+++ Input material

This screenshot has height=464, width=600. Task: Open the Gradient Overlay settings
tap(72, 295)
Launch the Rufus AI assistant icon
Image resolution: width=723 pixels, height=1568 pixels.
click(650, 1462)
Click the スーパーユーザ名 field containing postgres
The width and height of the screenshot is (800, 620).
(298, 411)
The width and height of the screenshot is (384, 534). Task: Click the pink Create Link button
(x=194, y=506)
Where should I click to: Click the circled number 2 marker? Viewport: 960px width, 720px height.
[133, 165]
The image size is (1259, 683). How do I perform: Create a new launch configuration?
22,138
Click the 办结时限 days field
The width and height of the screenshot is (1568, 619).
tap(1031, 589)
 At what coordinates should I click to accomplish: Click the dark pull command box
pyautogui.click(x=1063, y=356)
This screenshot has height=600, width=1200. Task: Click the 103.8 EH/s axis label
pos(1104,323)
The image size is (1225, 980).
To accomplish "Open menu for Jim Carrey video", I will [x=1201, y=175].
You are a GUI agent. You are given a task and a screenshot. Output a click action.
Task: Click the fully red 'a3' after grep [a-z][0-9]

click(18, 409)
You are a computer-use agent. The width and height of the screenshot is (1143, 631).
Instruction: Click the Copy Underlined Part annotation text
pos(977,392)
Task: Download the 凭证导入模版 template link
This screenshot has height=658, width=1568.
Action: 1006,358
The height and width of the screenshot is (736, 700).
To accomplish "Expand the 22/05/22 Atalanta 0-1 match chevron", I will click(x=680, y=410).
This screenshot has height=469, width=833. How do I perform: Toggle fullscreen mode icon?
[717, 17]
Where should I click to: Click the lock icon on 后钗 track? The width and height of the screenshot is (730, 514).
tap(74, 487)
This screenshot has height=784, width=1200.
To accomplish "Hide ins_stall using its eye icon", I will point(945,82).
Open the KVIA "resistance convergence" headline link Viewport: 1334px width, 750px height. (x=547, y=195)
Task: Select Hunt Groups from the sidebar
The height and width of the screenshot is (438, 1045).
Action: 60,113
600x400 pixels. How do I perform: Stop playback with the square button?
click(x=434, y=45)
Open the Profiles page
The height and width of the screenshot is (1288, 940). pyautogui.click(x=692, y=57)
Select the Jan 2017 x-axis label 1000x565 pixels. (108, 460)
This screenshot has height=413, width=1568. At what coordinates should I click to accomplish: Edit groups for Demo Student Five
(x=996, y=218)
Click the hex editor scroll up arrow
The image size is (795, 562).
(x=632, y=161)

++++++

» Problem: Each line of the data above must be restated word for word.

» Task output:
This screenshot has height=464, width=600. Task: Open the Gradient Overlay settings
tap(72, 295)
Launch the Rufus AI assistant icon
Image resolution: width=723 pixels, height=1568 pixels.
click(650, 1462)
Click the スーパーユーザ名 field containing postgres
The width and height of the screenshot is (800, 620).
(298, 411)
The width and height of the screenshot is (384, 534). Task: Click the pink Create Link button
(x=194, y=506)
Where should I click to: Click the circled number 2 marker? Viewport: 960px width, 720px height.
[133, 165]
The image size is (1259, 683). How do I perform: Create a new launch configuration?
22,138
Click the 办结时限 days field
The width and height of the screenshot is (1568, 619).
tap(1031, 589)
 At what coordinates should I click to accomplish: Click the dark pull command box
pyautogui.click(x=1063, y=356)
This screenshot has height=600, width=1200. Task: Click the 103.8 EH/s axis label
pos(1104,323)
The image size is (1225, 980).
To accomplish "Open menu for Jim Carrey video", I will [x=1201, y=175].
You are a GUI agent. You are given a task and a screenshot. Output a click action.
Task: Click the fully red 'a3' after grep [a-z][0-9]

click(18, 409)
You are a computer-use agent. The width and height of the screenshot is (1143, 631).
Instruction: Click the Copy Underlined Part annotation text
pos(977,392)
Task: Download the 凭证导入模版 template link
This screenshot has height=658, width=1568.
Action: 1006,358
The height and width of the screenshot is (736, 700).
To accomplish "Expand the 22/05/22 Atalanta 0-1 match chevron", I will click(x=680, y=410).
This screenshot has height=469, width=833. How do I perform: Toggle fullscreen mode icon?
[717, 17]
Where should I click to: Click the lock icon on 后钗 track? The width and height of the screenshot is (730, 514).
tap(74, 487)
This screenshot has height=784, width=1200.
To accomplish "Hide ins_stall using its eye icon", I will point(945,82).
Open the KVIA "resistance convergence" headline link Viewport: 1334px width, 750px height. (x=547, y=195)
Task: Select Hunt Groups from the sidebar
The height and width of the screenshot is (438, 1045).
Action: 60,113
600x400 pixels. How do I perform: Stop playback with the square button?
click(x=434, y=45)
Open the Profiles page
The height and width of the screenshot is (1288, 940). pyautogui.click(x=692, y=57)
Select the Jan 2017 x-axis label 1000x565 pixels. (108, 460)
This screenshot has height=413, width=1568. At what coordinates should I click to accomplish: Edit groups for Demo Student Five
(x=996, y=218)
Click the hex editor scroll up arrow
The image size is (795, 562).
(x=632, y=161)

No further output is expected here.